EPAR Research Brief #157
Publication Date: 07/31/2011
Type: Literature Review
Abstract

This literature review examines the environmental impacts of chickens in pastoral and mixed farming systems in Sub-Saharan Africa and South Asia. Compared to ruminant species (cattle, water buffalo, and goats), chickens produce lower carbon dioxide, methane, and nitrous oxide emissions, are a less significant driver of human expansion into natural habitat or of overgrazing, have lower impacts on the water cycle, and cause less destruction of natural habitats.
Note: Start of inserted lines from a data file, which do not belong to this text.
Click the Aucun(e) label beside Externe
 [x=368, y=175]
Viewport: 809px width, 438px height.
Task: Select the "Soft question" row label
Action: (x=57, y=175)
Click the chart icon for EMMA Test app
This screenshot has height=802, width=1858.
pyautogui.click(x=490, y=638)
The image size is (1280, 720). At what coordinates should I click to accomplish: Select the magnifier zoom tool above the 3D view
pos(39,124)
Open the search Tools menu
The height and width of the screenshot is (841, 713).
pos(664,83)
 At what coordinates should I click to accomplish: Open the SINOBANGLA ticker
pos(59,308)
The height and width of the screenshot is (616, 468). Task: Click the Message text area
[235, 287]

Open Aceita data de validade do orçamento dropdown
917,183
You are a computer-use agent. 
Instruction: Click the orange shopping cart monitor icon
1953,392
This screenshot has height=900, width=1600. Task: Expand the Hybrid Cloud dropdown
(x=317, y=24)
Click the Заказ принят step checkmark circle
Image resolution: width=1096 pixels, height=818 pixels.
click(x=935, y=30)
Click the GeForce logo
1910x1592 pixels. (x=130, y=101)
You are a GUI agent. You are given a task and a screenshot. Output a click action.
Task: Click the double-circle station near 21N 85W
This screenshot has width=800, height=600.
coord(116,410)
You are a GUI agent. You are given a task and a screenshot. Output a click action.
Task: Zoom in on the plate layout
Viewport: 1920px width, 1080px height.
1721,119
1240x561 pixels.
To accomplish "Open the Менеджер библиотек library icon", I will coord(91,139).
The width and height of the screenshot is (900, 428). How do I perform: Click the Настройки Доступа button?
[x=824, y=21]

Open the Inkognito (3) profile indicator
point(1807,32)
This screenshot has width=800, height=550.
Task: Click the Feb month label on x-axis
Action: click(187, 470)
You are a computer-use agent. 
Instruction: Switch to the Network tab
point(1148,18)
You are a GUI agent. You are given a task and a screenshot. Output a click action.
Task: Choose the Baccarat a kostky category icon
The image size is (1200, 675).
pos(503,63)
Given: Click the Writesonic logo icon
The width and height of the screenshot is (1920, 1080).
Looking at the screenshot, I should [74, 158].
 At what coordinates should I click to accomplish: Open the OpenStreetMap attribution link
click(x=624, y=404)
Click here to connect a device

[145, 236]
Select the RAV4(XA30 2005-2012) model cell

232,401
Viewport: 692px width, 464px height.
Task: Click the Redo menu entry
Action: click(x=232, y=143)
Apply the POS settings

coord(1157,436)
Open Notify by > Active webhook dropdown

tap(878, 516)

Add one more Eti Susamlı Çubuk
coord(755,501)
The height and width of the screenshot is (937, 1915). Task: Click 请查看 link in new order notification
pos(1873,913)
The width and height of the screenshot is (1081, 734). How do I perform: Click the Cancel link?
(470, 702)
Poultry’s major impacts on land degradation result from the production of their grain-intensive feed. Chicken production also poses a threat to avian biodiversity, as chickens are susceptible to viruses and act as vectors of disease transmission to avian wildlife. Chicken manure is widely viewed as a valuable fertilizer in developing countries, although transportation costs limit manure sales in local markets and the high nitrogen-phosphorous ratio can impact certain soils and water. Mitigation strategies vary by category of environmental impact, but largely suggest modified management systems (e.g., biodiversity, health, livestock feed efficiency, and waste).

EPAR Research Brief #144
Publication Date: 04/06/2011
Type: Research Brief
Abstract

This research brief synthesizes evidence on the effects of policy incentives on agricultural productivity. The evidence discussed is primarily drawn from documents provided to EPAR by the Bill and Melinda Gates Foundation. We review the role of policy and institutions in the Asian Green Revolution, a detailed case study on how policy changes have removed smallholder productivity constraints and contributed to growth, and the theory on the connection of policy incentives to productivity growth.